● **What to do**
Copy the lines below exactly, starting at the one with "Remove the client choice row" and ending at the one with "You are a computer-use", and leave out any picture.

=== Section Start ===

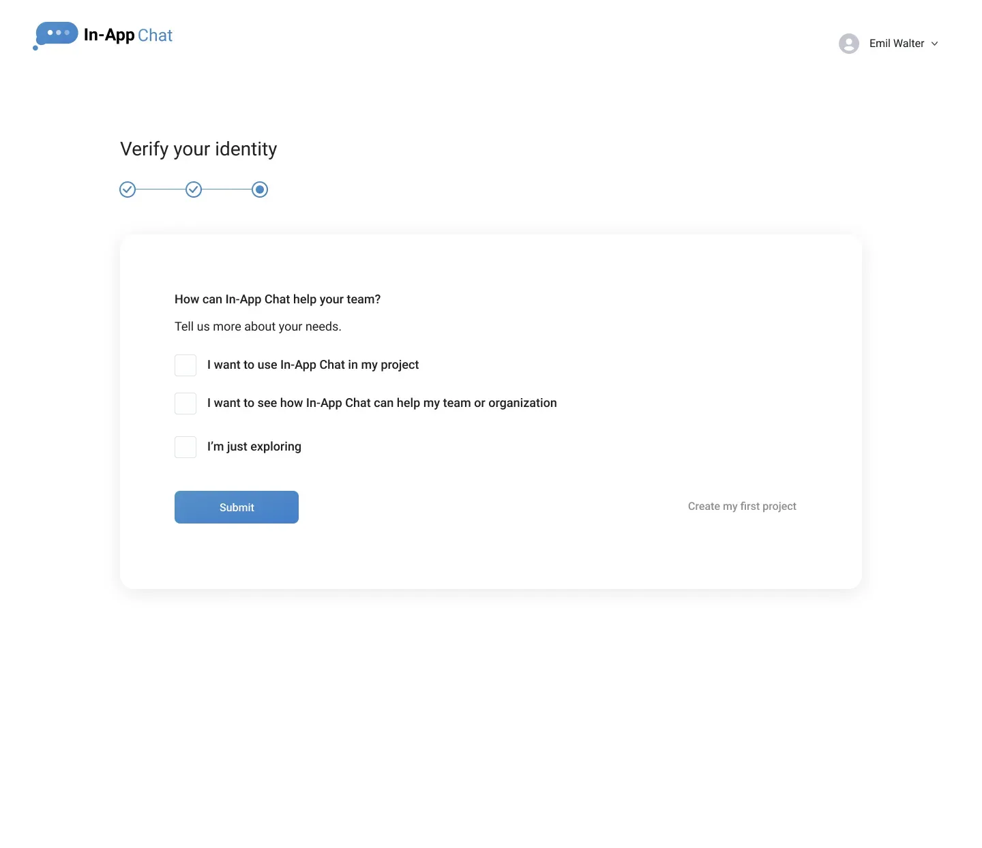Enable the I'm just exploring checkbox
The image size is (982, 848).
click(185, 447)
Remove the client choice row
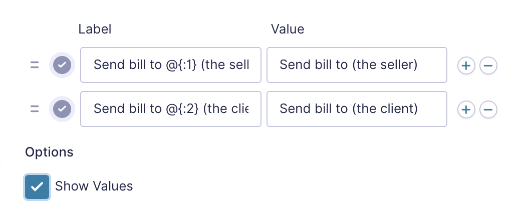The image size is (523, 223). pyautogui.click(x=488, y=109)
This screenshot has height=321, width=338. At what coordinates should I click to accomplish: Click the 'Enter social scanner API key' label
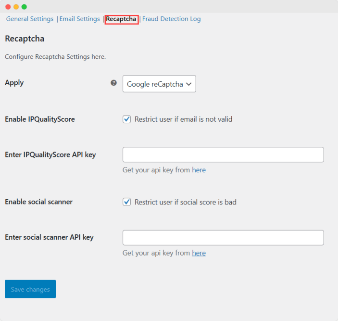pos(49,237)
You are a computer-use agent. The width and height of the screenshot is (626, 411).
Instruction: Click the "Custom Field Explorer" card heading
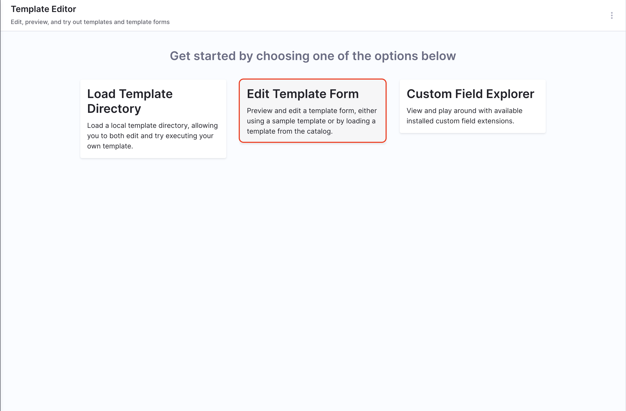pos(470,94)
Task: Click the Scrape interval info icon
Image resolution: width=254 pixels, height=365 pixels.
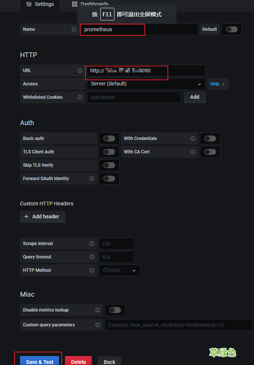Action: point(92,244)
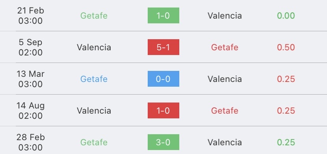Select Getafe in the 5 Sep match
Image resolution: width=327 pixels, height=154 pixels.
pyautogui.click(x=225, y=47)

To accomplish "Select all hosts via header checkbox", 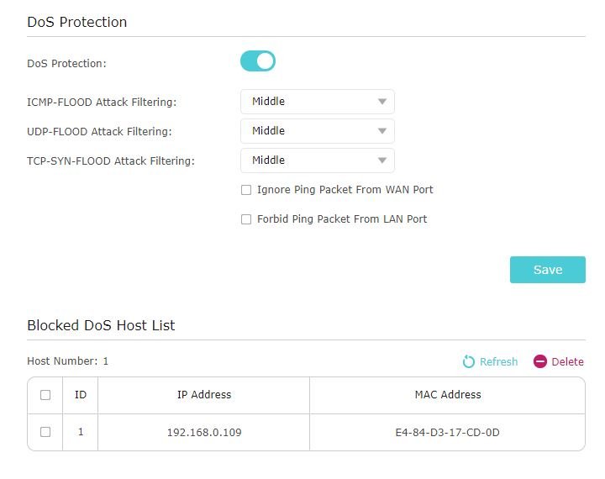I will coord(45,395).
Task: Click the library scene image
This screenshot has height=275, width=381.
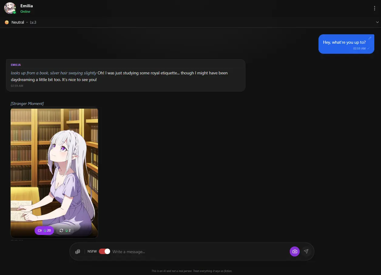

=== Section End ===

● **Result of the exercise**
Remove the client choice row
The image size is (523, 223). pyautogui.click(x=488, y=109)
This screenshot has height=321, width=338. At what coordinates should I click to accomplish: Click the 'Enter social scanner API key' label
pos(49,237)
You are a computer-use agent. The width and height of the screenshot is (626, 411).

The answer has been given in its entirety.